With COVID cases rising, APD implements mask rule for employees

  • Abdullah Shah cleans a patient room at Alice Peck Day Memorial Hospital in Lebanon, N.H., on Thursday, March 30, 2023. Shah works at the hospital as a housekeeper six days a week and typically calls his family during his lunch break because the eight and a half hour time difference means that they are asleep when he is done with his shift. (Valley News / Report For America - Alex Driehaus) Copyright Valley News. May not be reprinted or used online without permission. Send requests to permission@vnews.com. Alex Driehaus

  • Anna O'Hara, of Claremont, N.H., unpacks new computer monitors at Alice Peck Day Hospital in Lebanon, N.H., on Tuesday, Aug., 9, 2022. She works as a desktop technician at the hospital. ( Valley News - Jennifer Hauck) Copyright Valley News. May not be reprinted or used online without permission. Send requests to permission@vnews.com. Jennifer Hauck

Valley News Staff Writer
Published: 8/9/2023 8:41:18 PM
Modified: 8/10/2023 8:29:53 AM

LEBANON — Alice Peck Day Memorial Hospital began requiring employees to wear masks again earlier this month, amid an increase in COVID-19 infections.

“Patients and visitors will see the implementation of universal masking (masking at all times except to eat or drink) of our staff to help limit transmission,” Laura Whitcomb, an APD spokeswoman, said in a Wednesday email, which noted that the masking began on Aug. 1.

The requirement does not apply to patients or visitors, she said.

The change does not apply to the rest of the Dartmouth Health system, of which APD is a member, Cassidy Smith, a DH spokeswoman, said in an email.

APD instituted masking for staff in departments where there have been increased exposures to COVID-19 for 10 days from the exposure date to prevent exposing other employees or patients, Smith said.

“This is one of the mitigation strategies our health system members may use at a department level as increased COVID exposures or clusters of COVID infections are identified to prevent further transmission,” she said.

The change at APD, which along with other DH members dropped mask requirements for people without respiratory symptoms in April, comes amid a nationwide uptick in COVID-19-related hospitalizations in recent weeks.

“Hospitals always take the care and safety of their patients and staff as their highest priority and will take precautions, including masking, as circumstances warrant,” Kathy Bizarro-Thunberg, a spokeswoman for the New Hampshire Hospital Association, said in an email.

For the week ending July 29, there were 9,056 COVID-19 hospital admissions nationally, according to the Centers for Disease Control and Prevention. That marked an increase of nearly 13% from the previous week.

But the number sits well below previous highs, including the 44,000 weekly hospital admissions in early January of this year, the nearly 45,000 per week in late July 2022, or the 150,000 admissions in January 2022.

In Vermont, an average of fewer than five people have been hospitalized with COVID-19 since mid-March, according to the Vermont Department of Health’s weekly COVID-19 surveillance report issued Wednesday.

## TASK INSTRUCTIONS
Using the article on the APD mask rule, decide whether each statement agrees with it: (a) the masking requirement covers patients and visitors; (b) the masking at APD began on Aug. 1; (c) APD dropped mask requirements for people without respiratory symptoms in April. Give yes or no for each, with the deciding words quoted from the article. The entries that follow are taken from a separate source and are unrelated to the article.

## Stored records
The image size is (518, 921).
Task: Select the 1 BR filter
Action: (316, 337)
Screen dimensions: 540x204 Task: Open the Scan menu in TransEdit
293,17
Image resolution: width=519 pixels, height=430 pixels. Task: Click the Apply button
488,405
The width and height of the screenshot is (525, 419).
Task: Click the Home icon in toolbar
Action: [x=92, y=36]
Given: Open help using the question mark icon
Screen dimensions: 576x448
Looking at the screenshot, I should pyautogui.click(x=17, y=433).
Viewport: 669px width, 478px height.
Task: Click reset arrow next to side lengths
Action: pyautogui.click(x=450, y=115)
---
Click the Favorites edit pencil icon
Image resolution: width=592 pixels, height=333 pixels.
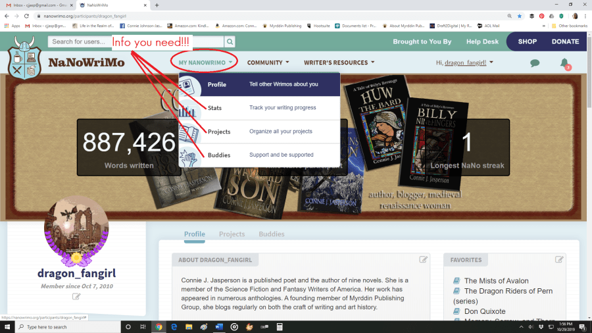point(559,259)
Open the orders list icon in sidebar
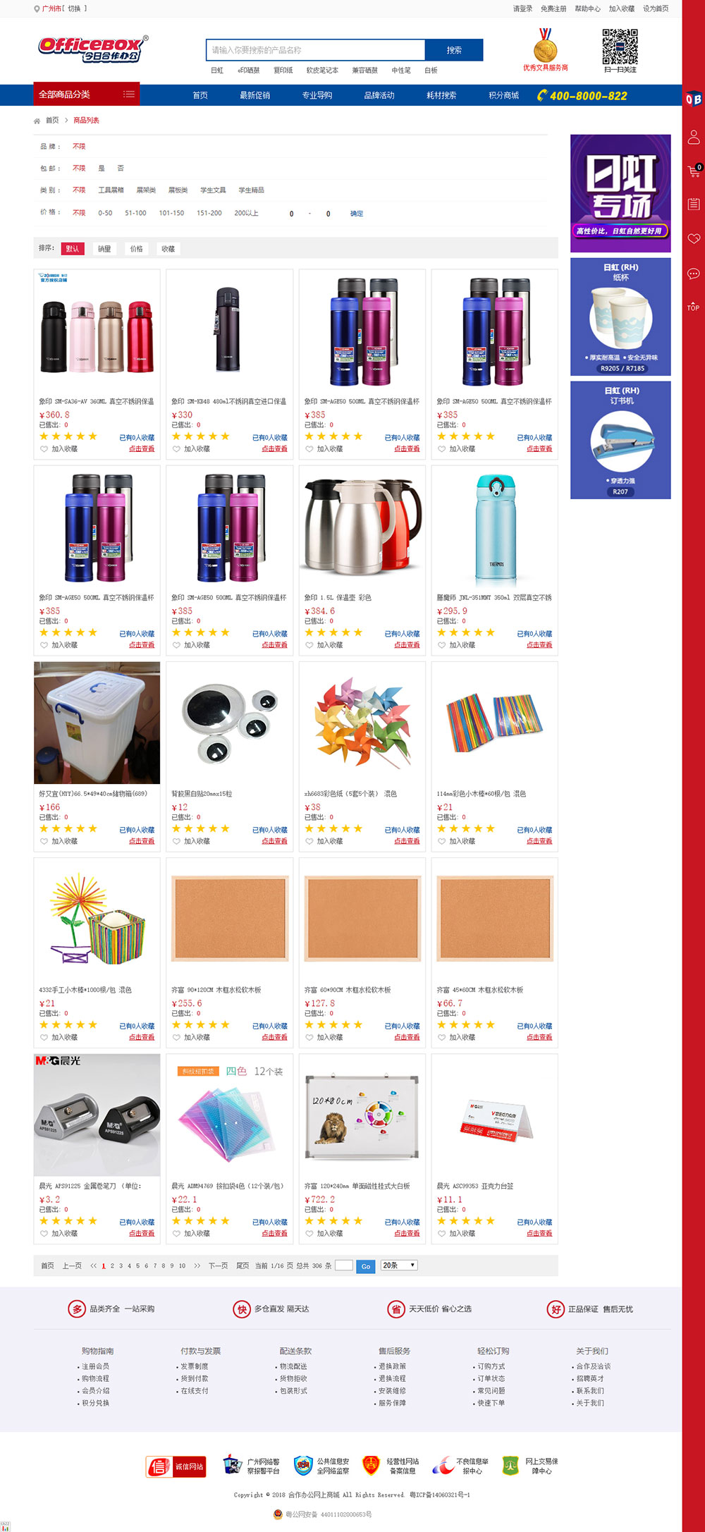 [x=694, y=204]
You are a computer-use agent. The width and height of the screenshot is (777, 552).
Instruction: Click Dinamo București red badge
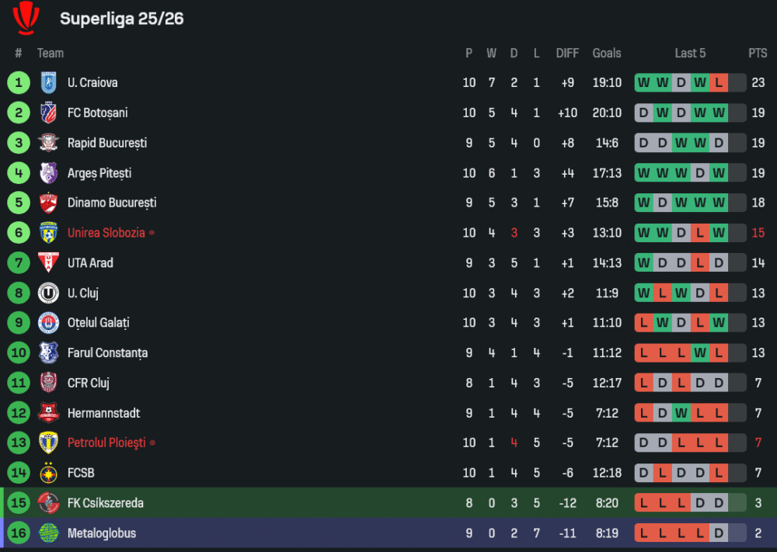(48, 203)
---
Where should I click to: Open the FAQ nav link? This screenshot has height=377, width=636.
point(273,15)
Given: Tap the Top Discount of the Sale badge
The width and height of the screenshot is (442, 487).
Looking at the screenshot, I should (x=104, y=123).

## YOUR SOLUTION
(a) No: "The requirement does not apply to patients or visitors"
(b) Yes: "which noted that the masking began on Aug. 1"
(c) Yes: "dropped mask requirements for people without respiratory symptoms in April"